WHAT IS NEEDED:
I would like the records restated word for word, without the pictures.
+--
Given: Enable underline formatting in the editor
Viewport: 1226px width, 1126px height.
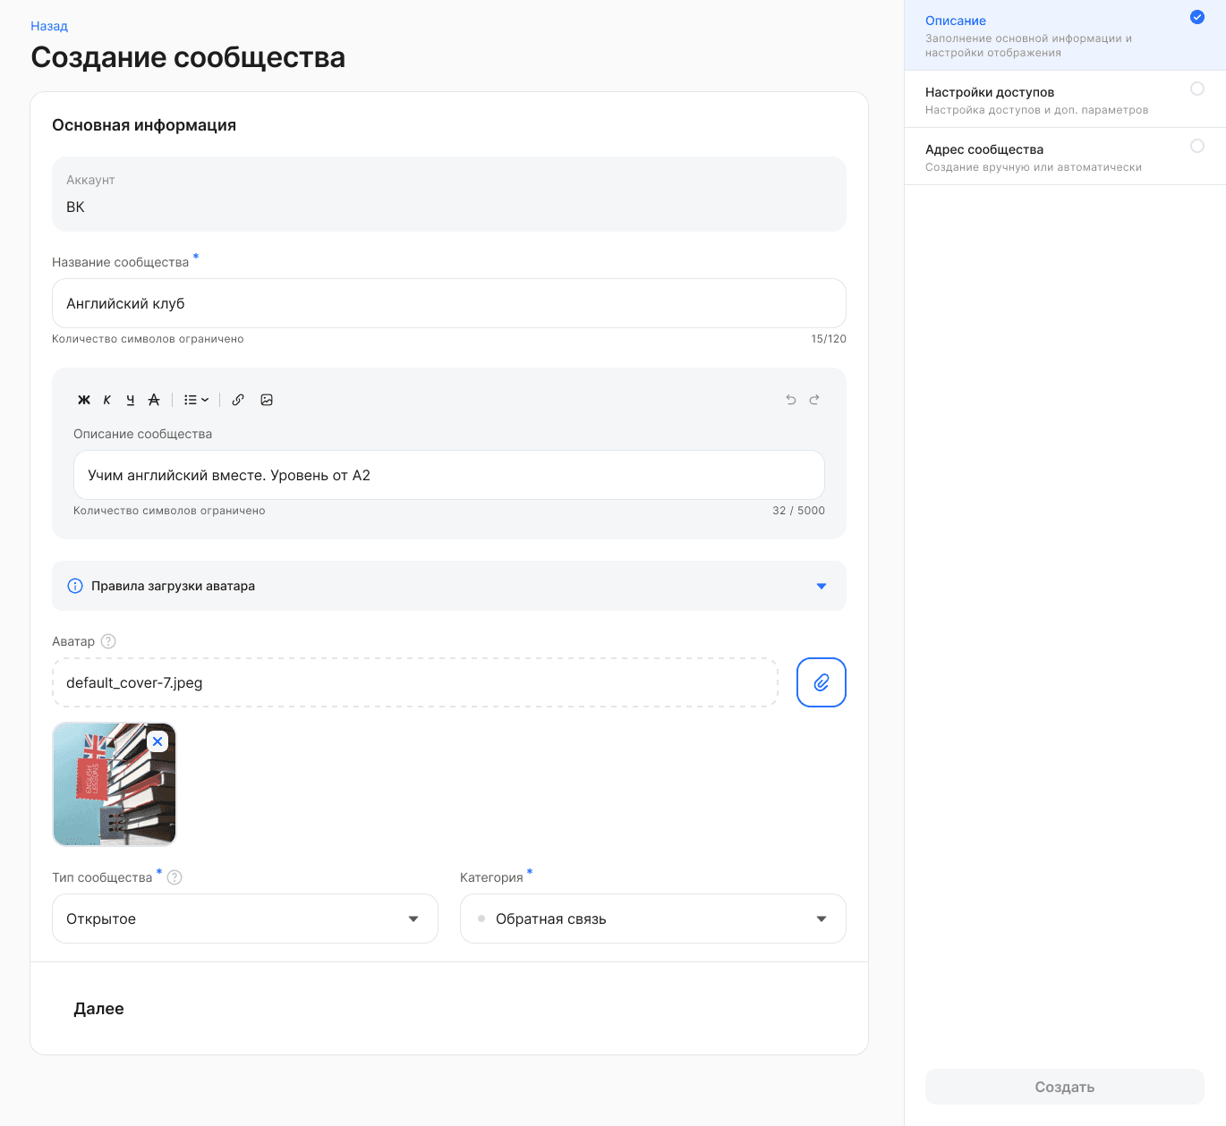Looking at the screenshot, I should pyautogui.click(x=131, y=400).
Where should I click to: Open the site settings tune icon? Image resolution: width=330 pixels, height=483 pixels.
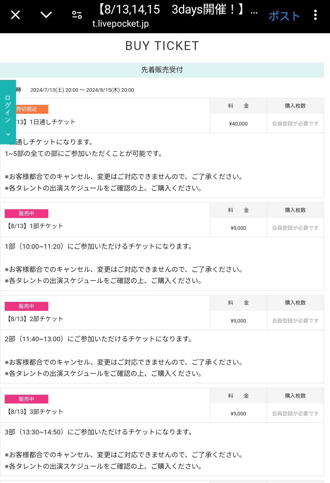pyautogui.click(x=77, y=15)
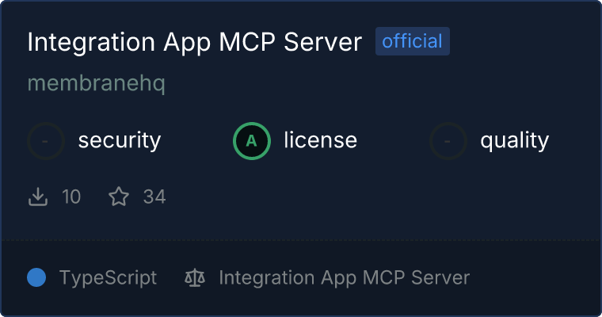The image size is (602, 317).
Task: Click the balance scales license icon
Action: coord(194,277)
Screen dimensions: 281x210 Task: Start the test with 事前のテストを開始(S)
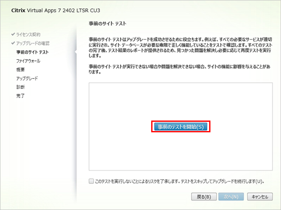coord(180,127)
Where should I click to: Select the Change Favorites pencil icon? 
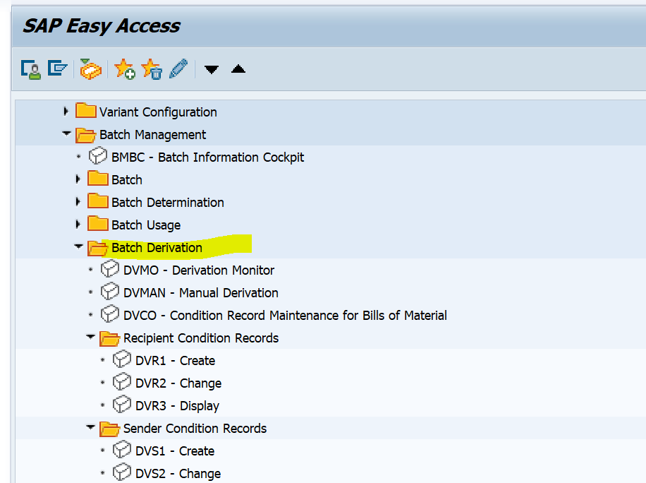pyautogui.click(x=178, y=68)
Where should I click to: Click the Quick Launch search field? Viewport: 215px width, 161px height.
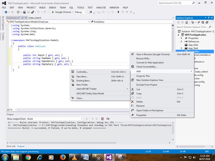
+--
SOLUTION TO THIS PROBLEM:
Given: Enable underline formatting in the editor
Viewport: 1226px width, 1126px height.
Looking at the screenshot, I should pyautogui.click(x=131, y=400).
Where should I click to: Open the site settings tune icon? Image resolution: width=330 pixels, height=483 pixels.
pyautogui.click(x=77, y=15)
The image size is (602, 317).
Task: Click the balance scales license icon
Action: coord(194,277)
Screen dimensions: 281x210 Task: Start the test with 事前のテストを開始(S)
coord(180,127)
Where should I click to: Select the Change Favorites pencil icon? 
pyautogui.click(x=178, y=68)
Where should I click to: Click the Quick Launch search field? Viewport: 215px width, 161px height.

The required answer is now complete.